同时,《黑水虻肠道细菌抗菌筛选及其活性物质分子鉴定》,农业微生物,周定中等著,其研究对象是黑水忙的肠道微生物,并不是黑水忙的虫体本身,实验方法中提取了幼虫的肠道进行细菌分离,对所分离的细菌进行鉴定及抗菌谱检测。
综合所述可得到一些结论:
1、现有关黑水虻抗菌物质的研究,仅有少量文献报道了脂肽Iturin(依枯草菌素)和Surfaction(表面活性素)的功能作用。而脂肽Iturin(依枯草菌素)和Surfaction(表面活性素)是来源于黑水虻肠道微生物中芽孢杆菌的代谢产物,代谢产物呈现良好的抗菌效果,但其提取分离的技术工艺或手段跟本发明的技术工艺是不一样的。
2、国外有文献报告证实了合理的免疫诱导能够使黑水虻幼虫产生抗菌肽,表现抗菌效果,相应的,如果未经免疫诱导,则很难获得令人满意的抗菌效果。此外,抗菌肽和脂类抗菌物质的化学成分和作用机理是不同的。
本发明的主要目的是:基于黑水虻抗菌性能的研究,通过技术手段提取、分离获得不同于前人研究的一些有价值的抗菌物质,以期获得较好的抗菌效果。
发明内容
本发明的目的是提供一种脂类抗菌组合物,该组合物抗菌效果优异,能够至少对部分大肠杆菌、肠炎型沙门氏菌起到特异性的抗菌效果,同时,本发明还公开了该组合物的提取方法、检测方法和用途。

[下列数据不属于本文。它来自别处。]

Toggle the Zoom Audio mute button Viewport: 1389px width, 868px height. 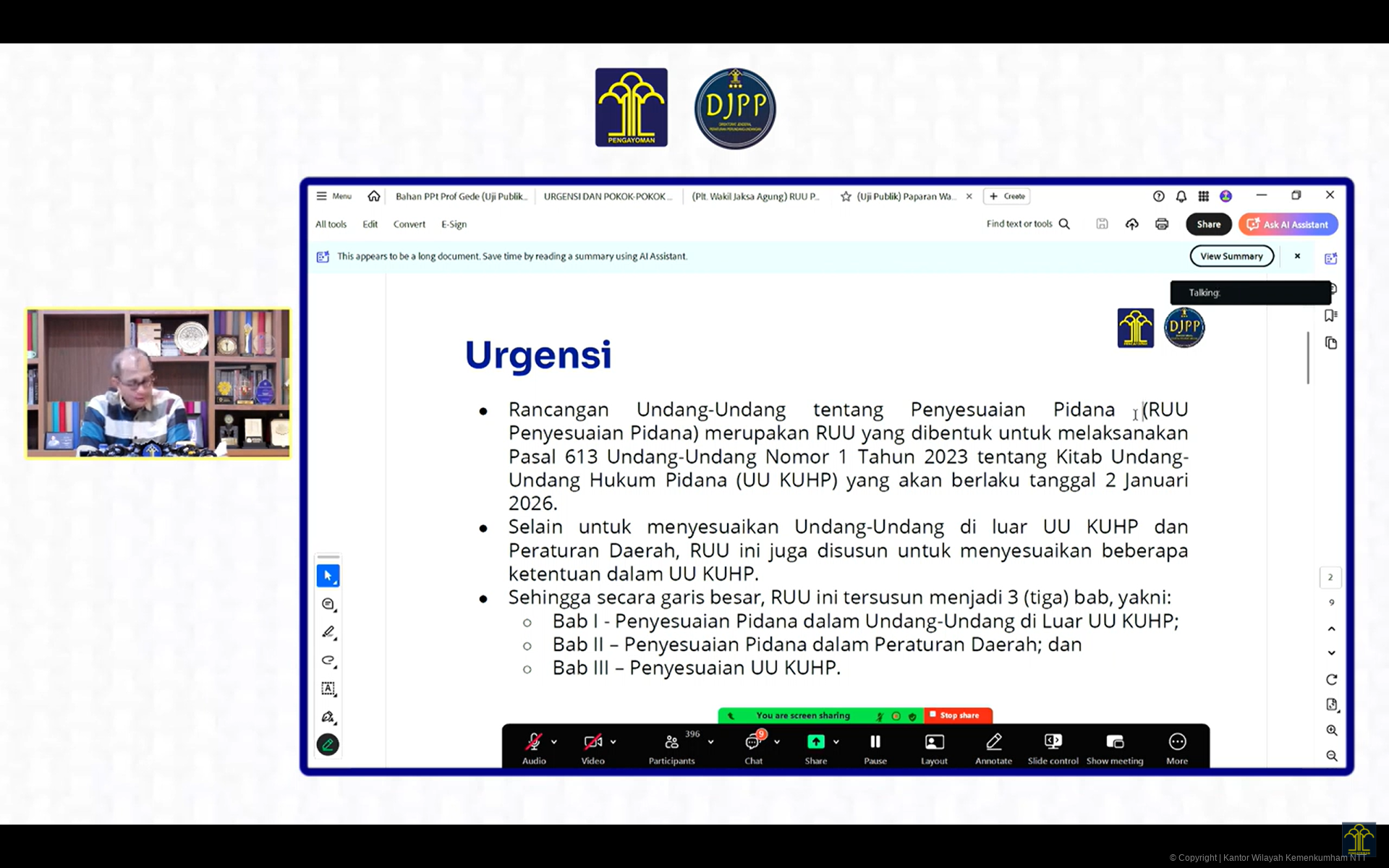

本发明的具体方案如下:一种脂类抗菌组合物,所述的脂类抗菌组合物提取自黑水虻幼虫,含有油酸甘油酯18.0%~22.0%、月桂酸7.7%~10.0%、肉豆蔻酸15.5%~18.0%。
同时,本发明还公开了一种如上所述的脂类抗菌组合物的提取方法,包括如下步骤:
步骤1:清空黑水虻幼虫肠道内容物;
步骤2:清洗消毒黑水虻幼虫;
步骤3:匀浆与提取分离,将黑水虻幼虫匀浆后采用有机溶剂提取一段时间,过滤并离心滤液以除去滤液中的沉淀物,然后对滤液进行浓缩得到粗提物;
步骤4:将粗提物经过层析后洗脱纯化,去除洗脱液中的溶剂得到所述的脂类抗菌组合物。
在上述的脂类抗菌组合物的提取方法中,所述的步骤2和步骤3之间还包括去除幼虫肠道的步骤。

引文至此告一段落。